The Wall Street boss was one of the most high-profile critics of the digital currency, having said last autumn that he would fire employees found to be trading the digital currency for being "stupid".
But when asked to address the topic, Mr Dimon said those were comments "which I regret making".
Mr Dimon admitted that elements of Bitcoin-related technology warranted attention, including distributed ledger technology or the blockchain, which is seen as an opportunity for financial services to strip costs, speed up transactions and serving as a central ledge to track and verify transactions that cuts out the industry's middlemen.
"The blockchain is real," he told Fox Business on Tuesday.
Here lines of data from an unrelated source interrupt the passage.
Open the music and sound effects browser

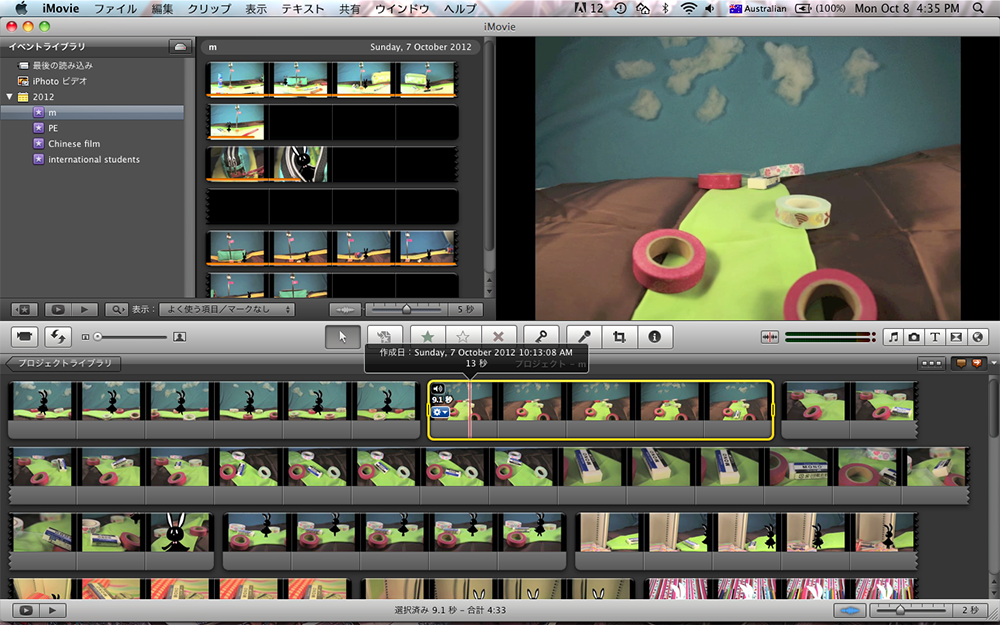(894, 337)
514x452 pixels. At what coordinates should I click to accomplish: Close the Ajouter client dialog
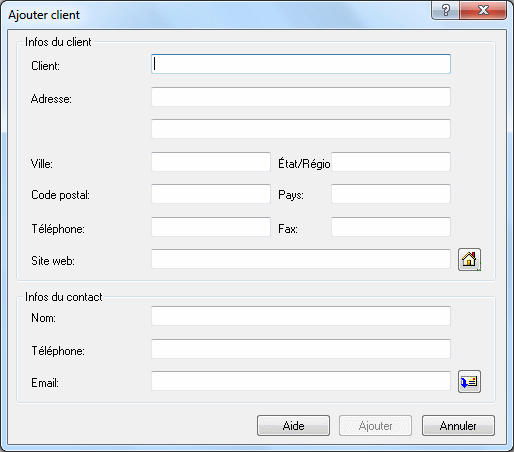[x=483, y=10]
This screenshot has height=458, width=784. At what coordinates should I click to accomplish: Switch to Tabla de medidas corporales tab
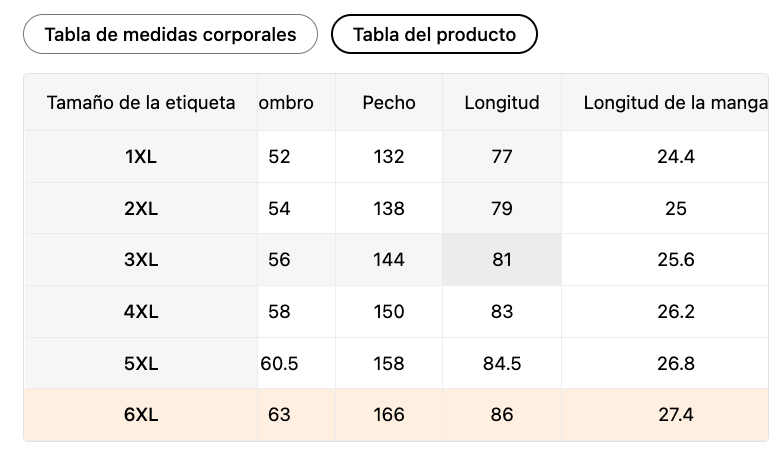(170, 34)

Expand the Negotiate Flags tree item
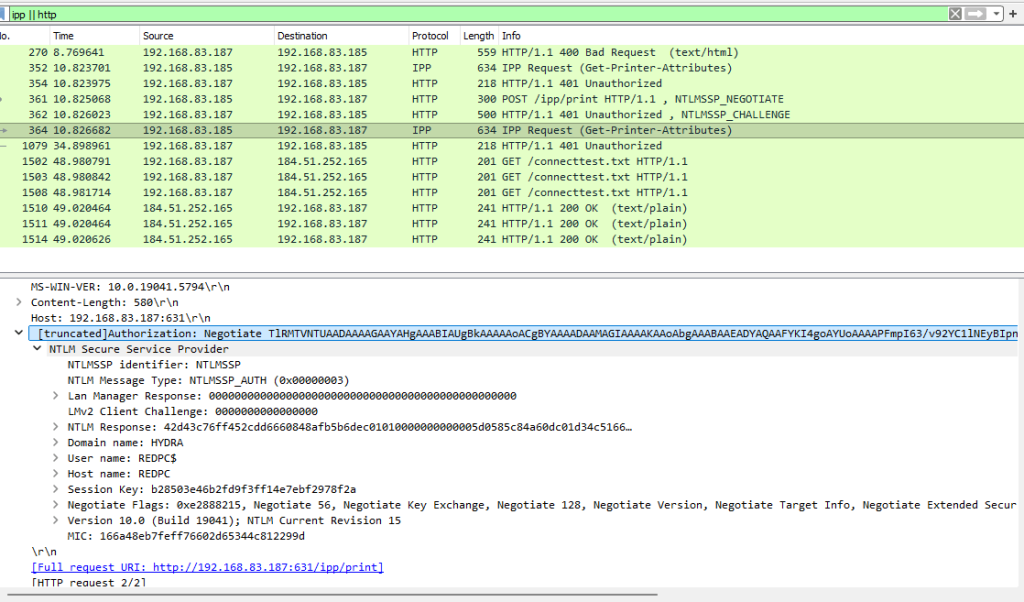tap(57, 505)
"You can have crypto yen and dollars and stuff like that. ICOs you have to look at individually", he added referring to Initial Coin Offerings which allow investors to exchange cryptocurrencies like Bitcoin for proprietary "coins" or "tokens" linked to a specific firm or project.
"The Bitcoin to me was always what the governments are gonna feel about Bitcoin as it gets really big, and I just have a different opinion than other people," the JP Morgan CEO said.
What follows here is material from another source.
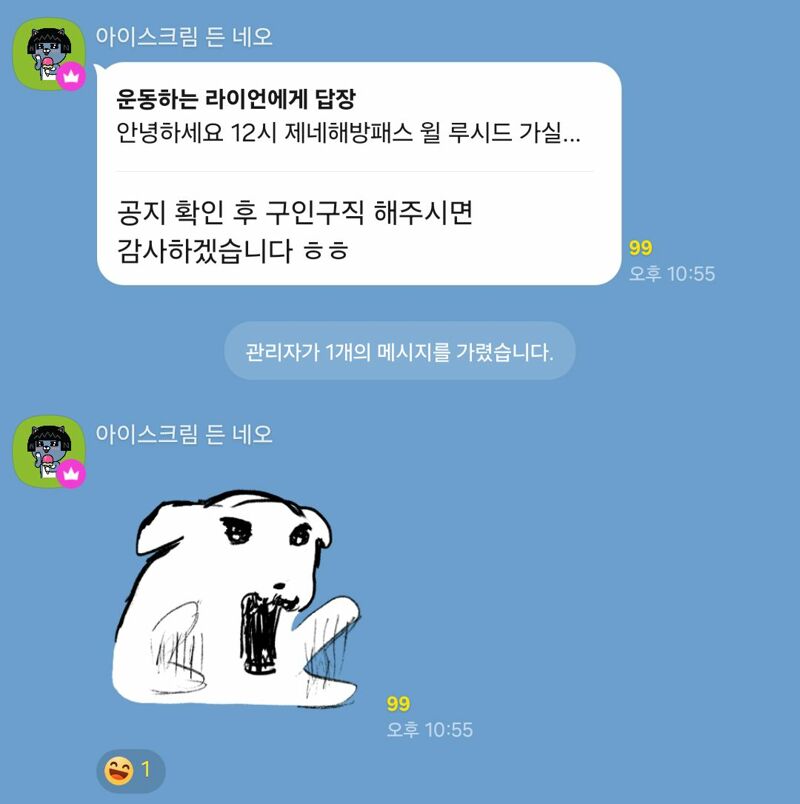Image resolution: width=800 pixels, height=804 pixels.
Task: Open the white dog emoticon sticker
Action: click(x=236, y=597)
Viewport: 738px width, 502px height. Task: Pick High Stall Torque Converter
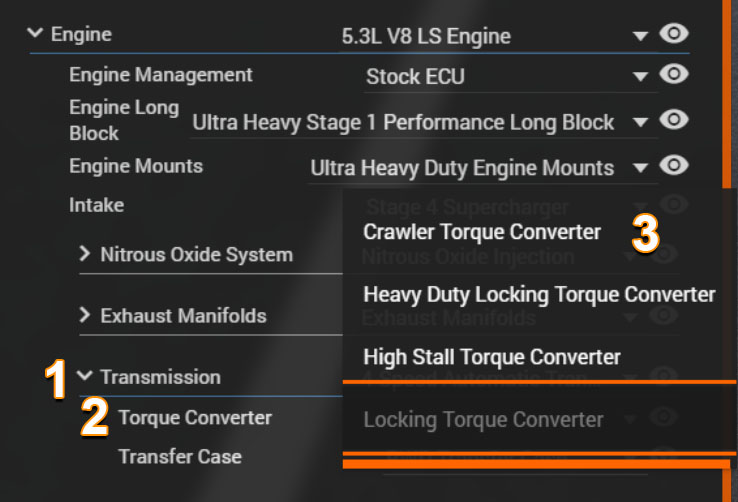coord(492,357)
"I'm not interested that much in the subject at all."
But Bitcoin was unmoved by the admission and was trading lower by 4.2% at 14,330.10 US dollars, according to prices listed by Coindesk on Tuesday afternoon.
The cryptocurrency has fallen from its most recent peak in mid-December when it touched nearly 20,000 US dollars on some exchanges, though is still up significantly from the 900 US dollar mark it was sitting at one year ago in January 2017.
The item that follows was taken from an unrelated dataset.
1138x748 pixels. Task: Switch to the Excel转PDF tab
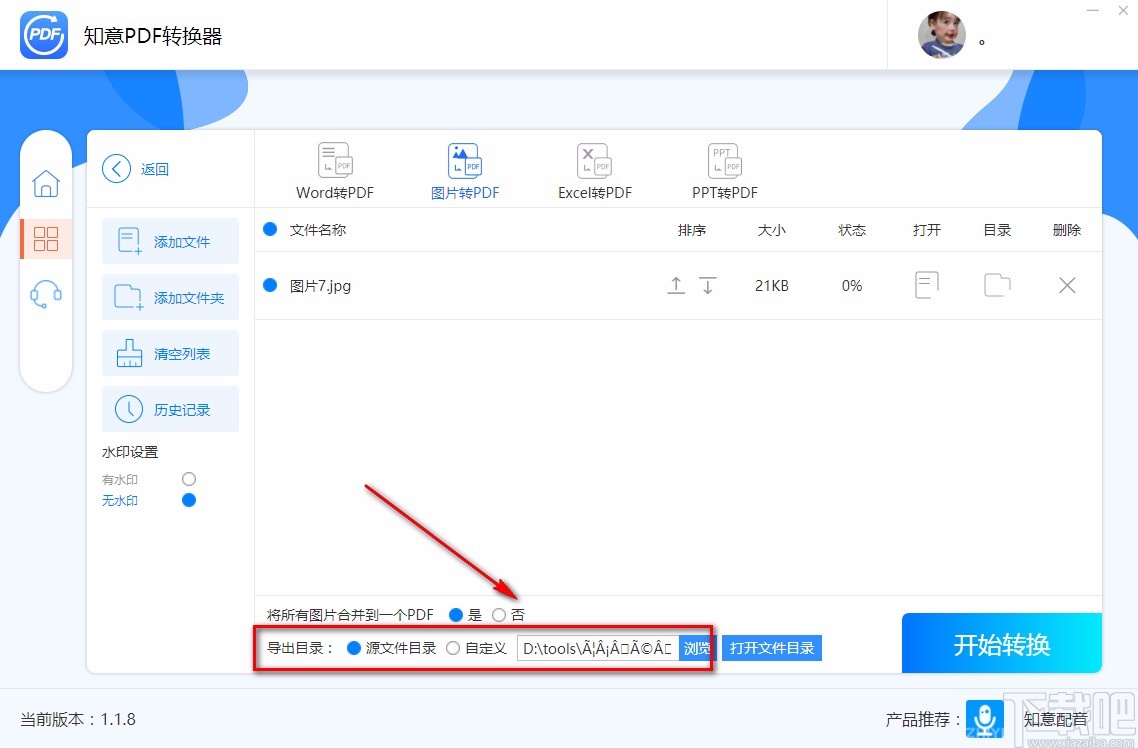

Bitcoin prices have been buoyed by the launch of bitcoin futures by both the CME and CBOE last month following US regulatory approval which has been hailed by proponents as helping to legitimise the use of the virtual currency.
Major international figures including Christine Lagarde of the International Monetary Fund have said "it may not be wise to dismiss virtual currencies".
But Britain's own Treasury has announced plans for closer scrutiny of the cryptocurrency as part of EU-wide plans that will require online platforms that trade in Bitcoin to carry out due diligence on customers and report suspicious transactions.
There are worries over the lack of regulation - as no Government or authority has jurisdiction over its use - and the fact that transactions are encrypted and hard to trace, making Bitcoin attractive to criminals.